Com efeito, ao pré-selecionar alvos que seriam objeto de decisões desfavoráveis dadas por ele mesmo, com base em “cismas” pessoais ou por razão política, o ministro Alexandre de Moraes quebrou o dever da imparcialidade do juiz e demonstrou ter interesse direto e pessoal na causa, tornando-se imediatamente impedido (art. 252, IV, do Código de Processo Penal). O impedimento é uma condição ainda mais grave que a suspeição, de modo que Alexandre de Moraes cometeu o crime de responsabilidade previsto no item 2 do art. 39 da Lei de Impeachment: “proferir julgamento, quando, por lei, seja suspeito na causa”.

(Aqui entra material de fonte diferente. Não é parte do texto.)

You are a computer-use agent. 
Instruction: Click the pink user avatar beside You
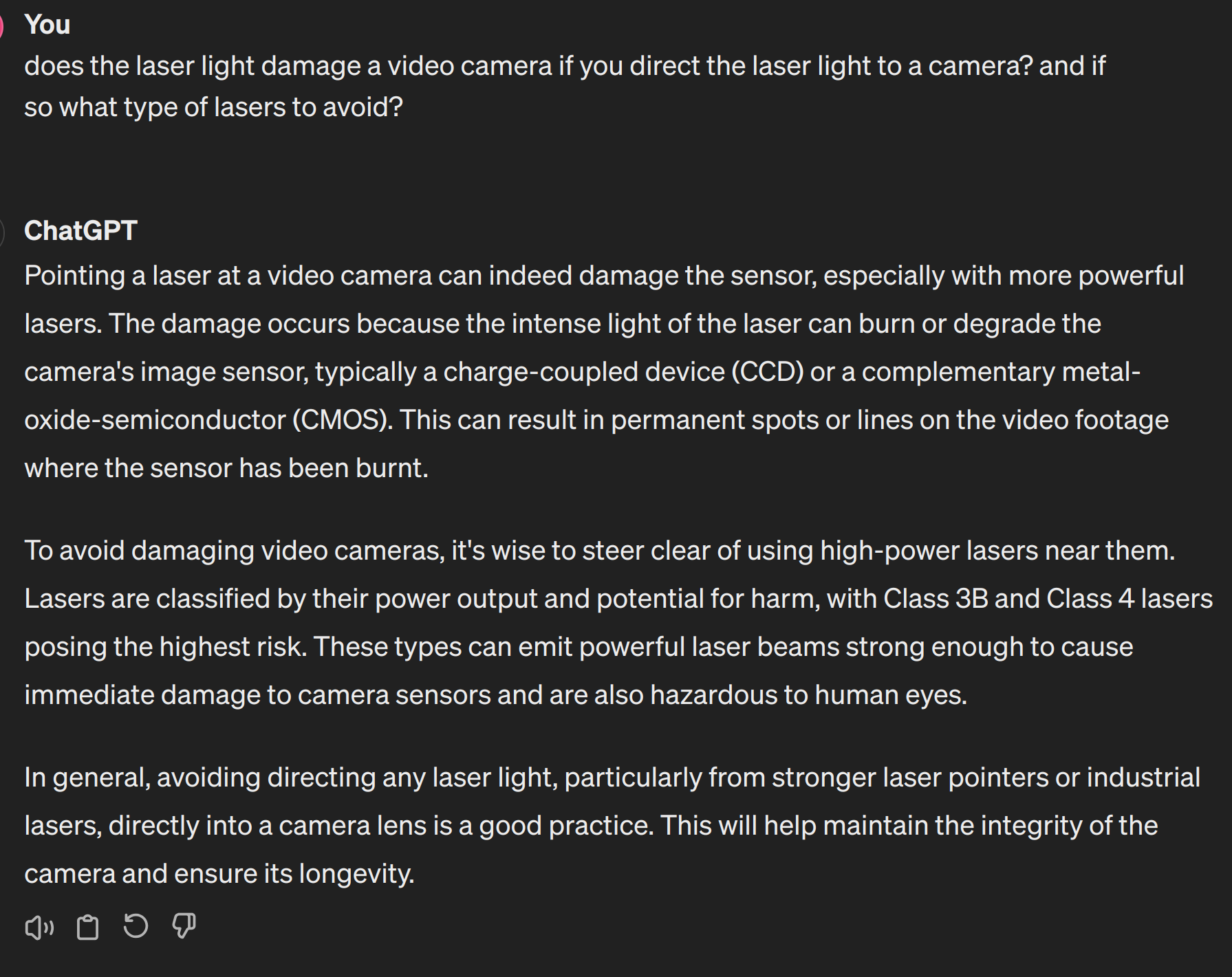click(2, 26)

Ao se utilizar da AEED/TSE como “laranja” e como uma espécie de PGR pessoal, o ministro Alexandre de Moraes violou o princípio do sistema penal acusatório, que está previsto no art. 129 da Constituição e no art. 3º-A do CPP. No sistema penal acusatório, cabe à polícia investigar, ao Ministério Público acusar, e ao juiz julgar. O julgador julga de maneira imparcial e isenta. O juiz não pode tomar a iniciativa na investigação no sistema acusatório, mas deve julgar o processo de acordo com as provas que forem produzidas pelas partes. A suspeição acarretada por sua iniciativa probatória foi intencionalmente ocultada mediante fraude documental.

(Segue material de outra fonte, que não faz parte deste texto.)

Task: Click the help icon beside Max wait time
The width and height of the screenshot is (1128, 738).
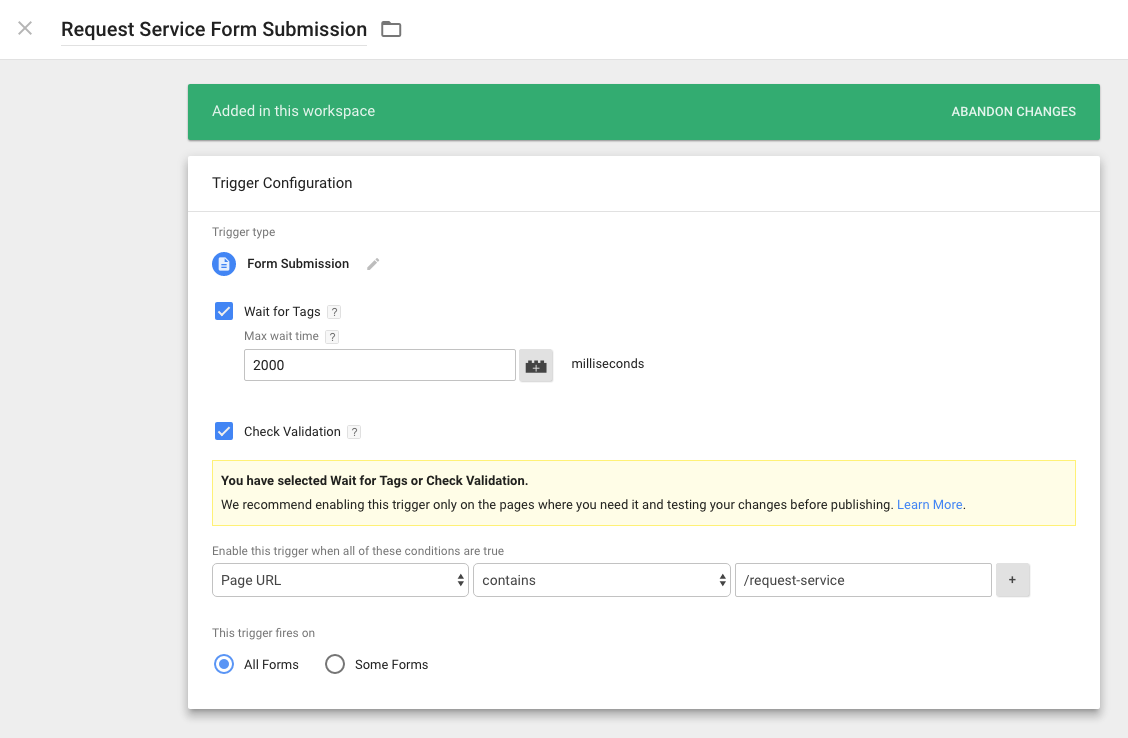Action: [331, 336]
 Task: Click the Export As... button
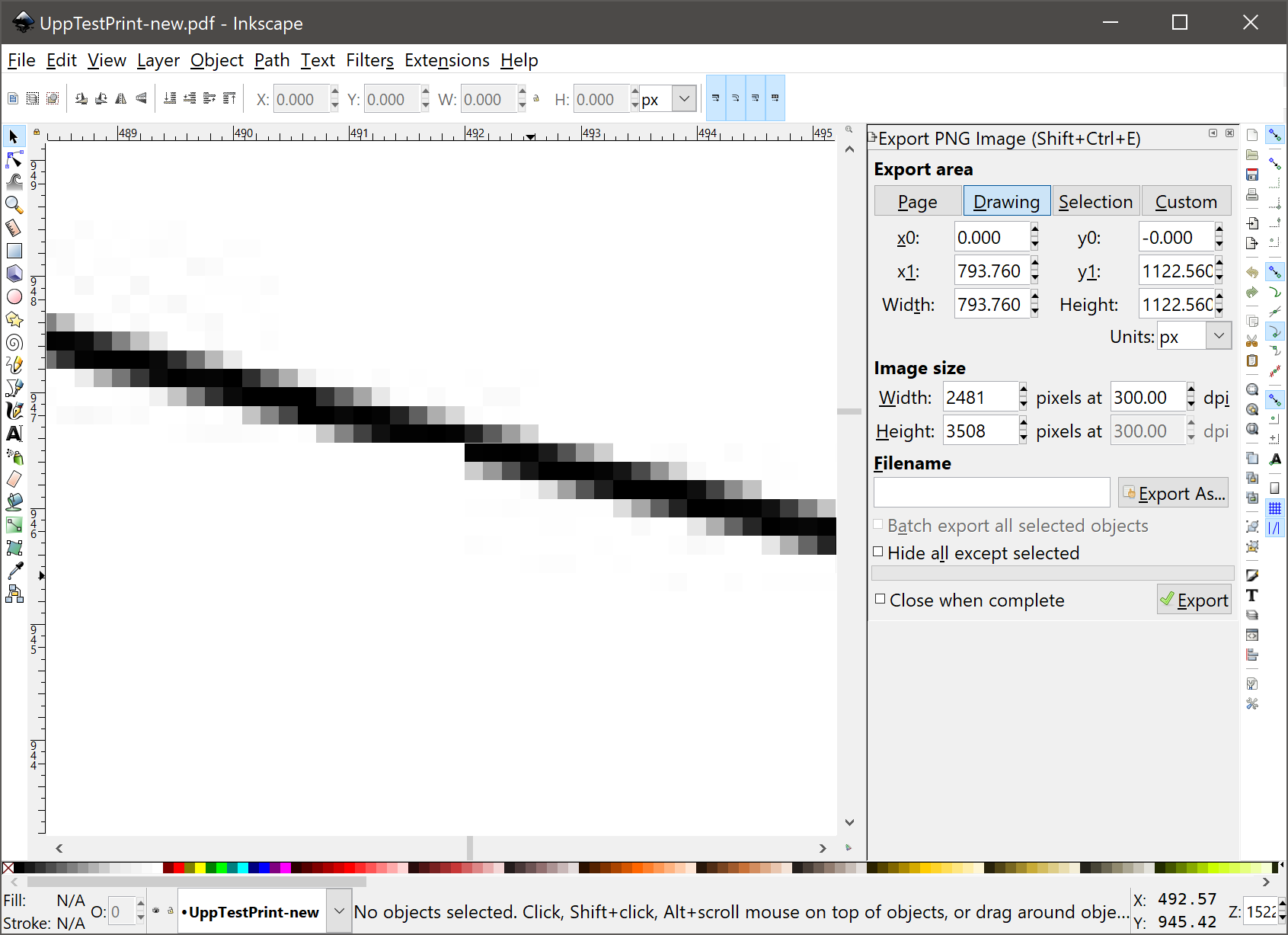(x=1173, y=494)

Ao usurpar as funções da PGR, agindo fora da lei, Moraes violou o sistema penal acusatório e viola, também, os seus deveres do cargo de juiz, já que foi além do que a lei o autoriza a fazer e exerceu atribuição de outro órgão, restando comprovada a intenção de violar a lei e os deveres do cargo, algo bem pior do que a desídia, que é o desleixo e a negligência com seus deveres funcionais. Assim, Moraes cometeu os crimes de responsabilidade previstos nos itens 4 e 5 do art. 39 da Lei de Impeachment: “ser patentemente desidioso no cumprimento dos deveres do cargo” e “proceder de modo incompatível com a honra, dignidade e decoro de suas funções”.

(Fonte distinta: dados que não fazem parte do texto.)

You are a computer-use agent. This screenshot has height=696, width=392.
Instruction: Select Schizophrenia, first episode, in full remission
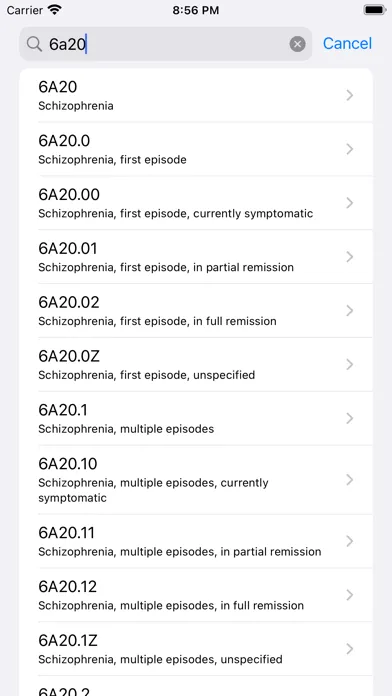[x=157, y=321]
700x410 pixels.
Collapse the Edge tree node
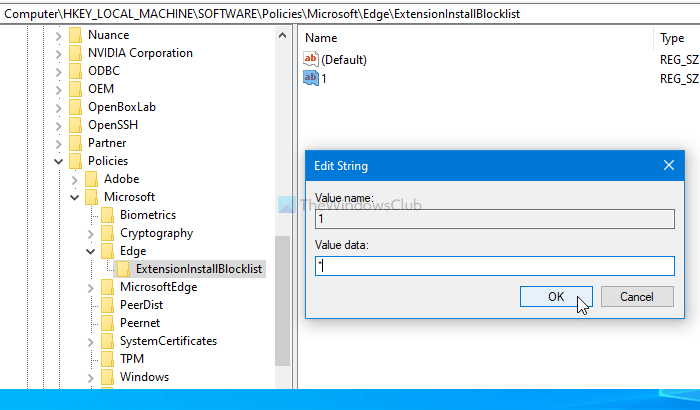[91, 251]
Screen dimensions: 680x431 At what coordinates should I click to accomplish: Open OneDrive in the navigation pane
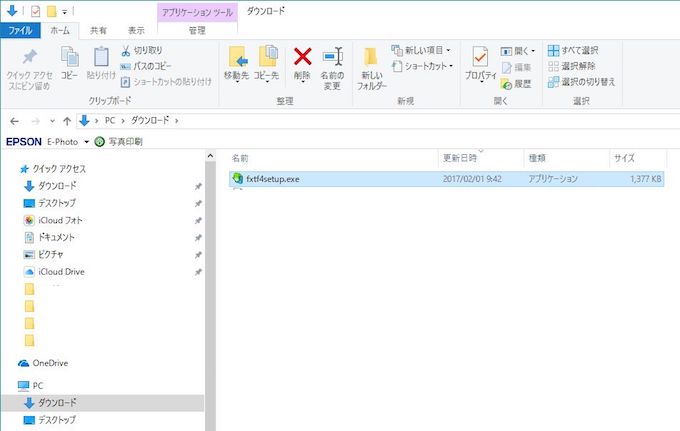tap(50, 363)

Cabe agora ao presidente do Senado, Rodrigo Pacheco, aceitar um dos pedidos de impeachment que a oposição ao governo Lula já se comprometeu a apresentar, e dar início ao julgamento de Alexandre de Moraes. Na imprensa, Pacheco já deu indicativos de que a chance de um pedido de impeachment contra Moraes prosperar é “zero”, mas o que Pacheco fará quando novas ilegalidades forem reveladas e a população for para as ruas pedir o impeachment do ministro? Este é o maior escândalo judicial da história do Supremo e não há mais espaço para complacências do Senado Federal com os abusos, as ilegalidades e o autoritarismo do ministro Alexandre de Moraes.